The model is not learning #10724

JessitaMS · 2022-04-28T14:15:51Z

JessitaMS
Apr 28, 2022

I have a doubt, I understand that to train the model, the more text it has, (the better it will be able to learn the labels). Now, with a practical example, the model es_core_news_lg, I understand that it cannot have all the entities of type PERSON(tag) and even so if you introduce a new text it is able to identify what it really is, for example: "Maria is beautiful", Maria is a PERSON type.

I now have a set of data with which I train my model (and as you know so that the model is not capable of overfitting). I test it with another set of data and the model is not able to identify the labels with which I trained it, it is not learning. And I don't know why this happens??

If you can help me understand this a bit, since I'm very new to the subject, thank you!

Answered by polm

May 3, 2022

NER models broadly rely on two kinds of features: token features and context features.

Token features are details of the labeled tokens themselves. This can be the whole token, like how "John" is likely to be a name and "the" isn't, or details - capitalized words are more likely to be names, words ending in "-son" are likely to be names.

Context features are drawn from the surrounding words. So a word after "Mr" or "Miss" is likely to be a name, a word after "the" is not very likely, "my name is" is a big hint, and so on.

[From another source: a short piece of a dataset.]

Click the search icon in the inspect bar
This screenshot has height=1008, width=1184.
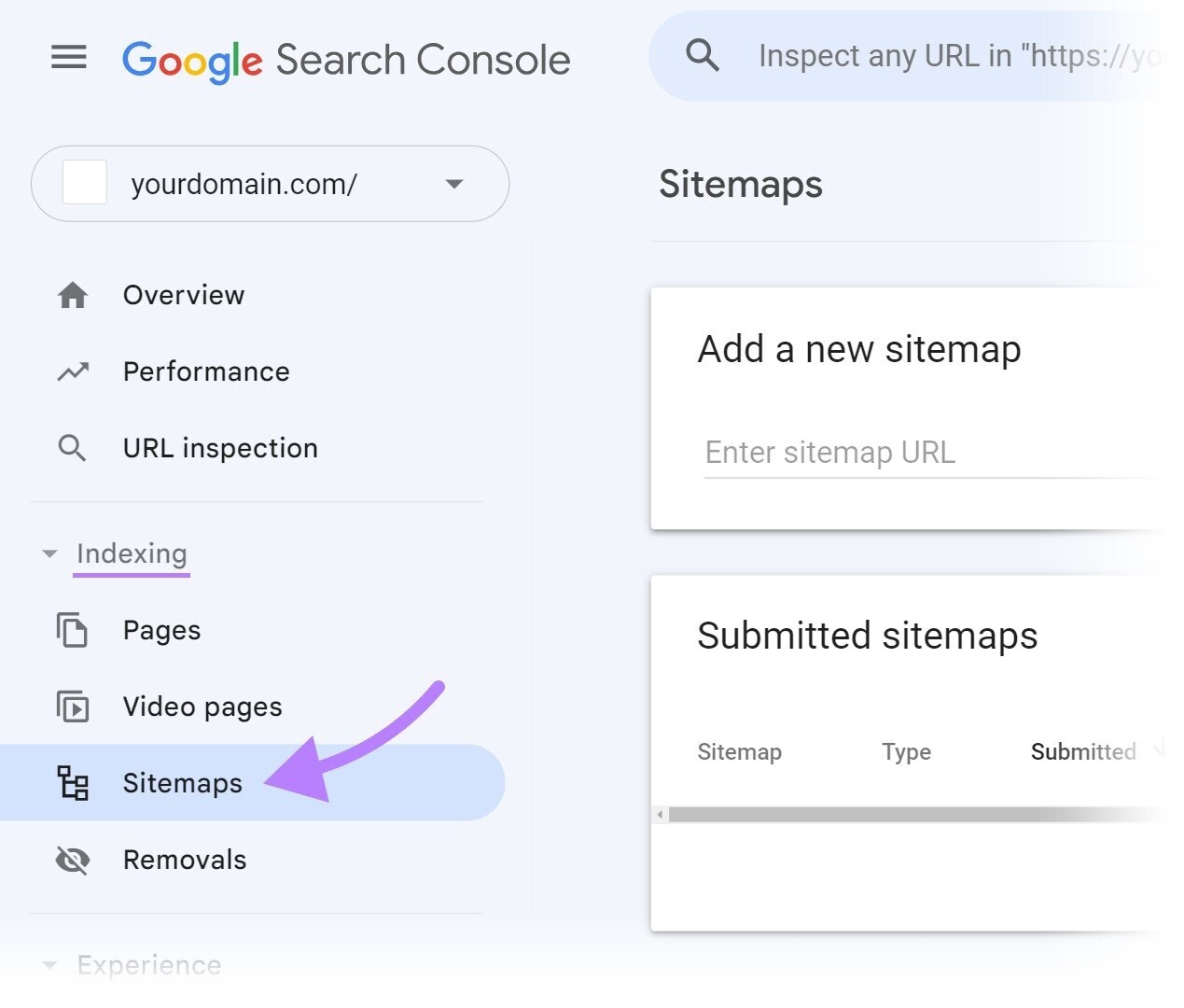tap(703, 55)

Exactly what features are considered varies by model architecture or configuration, and how much weight each feature has, and how those weights interact, is what the mod…

View full answer

polm · 2022-05-03T13:30:32Z

polm
May 3, 2022

NER models broadly rely on two kinds of features: token features and context features.

Token features are details of the labeled tokens themselves. This can be the whole token, like how "John" is likely to be a name and "the" isn't, or details - capitalized words are more likely to be names, words ending in "-son" are likely to be names.

Context features are drawn from the surrounding words. So a word after "Mr" or "Miss" is likely to be a name, a word after "the" is not very likely, "my name is" is a big hint, and so on.

Exactly what features are considered varies by model architecture or configuration, and how much weight each feature has, and how those weights interact, is what the model learns. For more details on this I recommend the NER chapter (presently chapter 8) in the Jurafsky and Martin book. (Note that while usually the book is very accessible, that's a pretty dense chapter, so I would recommend skimming it for the parts you're interested in.)

If your model isn't working on other data it may be too different from your training data. If the text you're using has different tokens and different contexts from your training data, it may be something the model has never seen before, and it may be unable to make a prediction, in which case it defaults to not predicting.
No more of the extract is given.